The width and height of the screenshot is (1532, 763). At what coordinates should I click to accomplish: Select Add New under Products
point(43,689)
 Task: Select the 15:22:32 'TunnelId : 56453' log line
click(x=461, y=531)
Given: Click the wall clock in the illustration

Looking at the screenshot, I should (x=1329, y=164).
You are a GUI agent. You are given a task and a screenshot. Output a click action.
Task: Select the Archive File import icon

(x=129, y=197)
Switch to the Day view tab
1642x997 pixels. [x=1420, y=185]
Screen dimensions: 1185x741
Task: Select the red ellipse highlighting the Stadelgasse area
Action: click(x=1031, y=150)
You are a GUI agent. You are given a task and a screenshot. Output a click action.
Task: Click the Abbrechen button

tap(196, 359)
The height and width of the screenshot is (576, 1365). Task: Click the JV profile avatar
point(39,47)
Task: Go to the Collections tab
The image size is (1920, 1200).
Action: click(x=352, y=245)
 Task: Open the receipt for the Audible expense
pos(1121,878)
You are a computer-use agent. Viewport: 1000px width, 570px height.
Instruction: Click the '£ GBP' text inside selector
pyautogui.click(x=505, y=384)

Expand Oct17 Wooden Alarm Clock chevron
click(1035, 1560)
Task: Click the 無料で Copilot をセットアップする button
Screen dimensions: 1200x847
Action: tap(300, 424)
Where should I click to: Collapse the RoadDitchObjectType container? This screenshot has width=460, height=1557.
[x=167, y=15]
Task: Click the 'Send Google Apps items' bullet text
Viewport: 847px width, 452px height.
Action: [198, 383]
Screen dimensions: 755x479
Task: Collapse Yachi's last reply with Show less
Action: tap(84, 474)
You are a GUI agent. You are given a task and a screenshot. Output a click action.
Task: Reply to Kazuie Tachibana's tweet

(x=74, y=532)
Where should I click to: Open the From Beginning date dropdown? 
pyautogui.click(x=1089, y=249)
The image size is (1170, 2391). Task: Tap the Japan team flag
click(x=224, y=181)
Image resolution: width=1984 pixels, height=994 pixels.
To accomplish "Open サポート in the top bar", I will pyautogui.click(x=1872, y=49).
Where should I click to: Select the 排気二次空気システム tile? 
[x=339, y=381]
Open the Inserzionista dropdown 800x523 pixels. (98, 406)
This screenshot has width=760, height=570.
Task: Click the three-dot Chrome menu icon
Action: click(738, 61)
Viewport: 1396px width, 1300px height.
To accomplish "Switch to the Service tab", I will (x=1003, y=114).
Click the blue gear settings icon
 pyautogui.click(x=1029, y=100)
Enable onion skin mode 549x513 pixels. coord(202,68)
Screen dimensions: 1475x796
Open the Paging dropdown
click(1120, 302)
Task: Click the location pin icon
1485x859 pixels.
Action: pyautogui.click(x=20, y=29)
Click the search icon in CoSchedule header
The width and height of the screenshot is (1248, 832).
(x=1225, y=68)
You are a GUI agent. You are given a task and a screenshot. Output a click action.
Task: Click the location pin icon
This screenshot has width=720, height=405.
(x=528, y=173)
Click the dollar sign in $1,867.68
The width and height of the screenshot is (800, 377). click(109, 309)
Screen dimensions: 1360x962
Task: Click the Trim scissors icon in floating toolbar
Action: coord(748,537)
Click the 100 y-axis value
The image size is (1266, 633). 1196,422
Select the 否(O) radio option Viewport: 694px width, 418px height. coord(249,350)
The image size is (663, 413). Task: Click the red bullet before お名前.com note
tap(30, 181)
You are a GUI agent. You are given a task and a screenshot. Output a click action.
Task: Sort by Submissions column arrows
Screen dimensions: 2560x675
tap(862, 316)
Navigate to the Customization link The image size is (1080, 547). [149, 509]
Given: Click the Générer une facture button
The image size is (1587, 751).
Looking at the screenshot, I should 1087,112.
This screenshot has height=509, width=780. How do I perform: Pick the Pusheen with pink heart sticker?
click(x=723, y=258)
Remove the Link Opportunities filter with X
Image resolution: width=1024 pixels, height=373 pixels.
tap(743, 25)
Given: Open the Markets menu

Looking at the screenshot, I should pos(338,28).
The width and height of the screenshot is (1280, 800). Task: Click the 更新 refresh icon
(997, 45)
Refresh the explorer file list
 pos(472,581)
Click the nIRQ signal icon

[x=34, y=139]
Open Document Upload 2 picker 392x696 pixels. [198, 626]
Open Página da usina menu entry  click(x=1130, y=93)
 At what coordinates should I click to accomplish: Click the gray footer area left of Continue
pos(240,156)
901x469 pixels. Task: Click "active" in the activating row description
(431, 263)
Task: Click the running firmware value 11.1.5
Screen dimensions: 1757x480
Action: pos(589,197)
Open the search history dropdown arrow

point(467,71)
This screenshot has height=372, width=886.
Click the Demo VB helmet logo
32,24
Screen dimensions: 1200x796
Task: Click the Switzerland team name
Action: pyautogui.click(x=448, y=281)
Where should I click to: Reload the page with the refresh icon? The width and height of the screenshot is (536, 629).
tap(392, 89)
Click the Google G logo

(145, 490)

- **Problem statement**
Your answer should consist of the lines above that hold the word "will", copied exactly.

- **Result of this task**
To accomplish "Open サポート in the top bar", I will pyautogui.click(x=1872, y=49).
To accomplish "Switch to the Service tab", I will (x=1003, y=114).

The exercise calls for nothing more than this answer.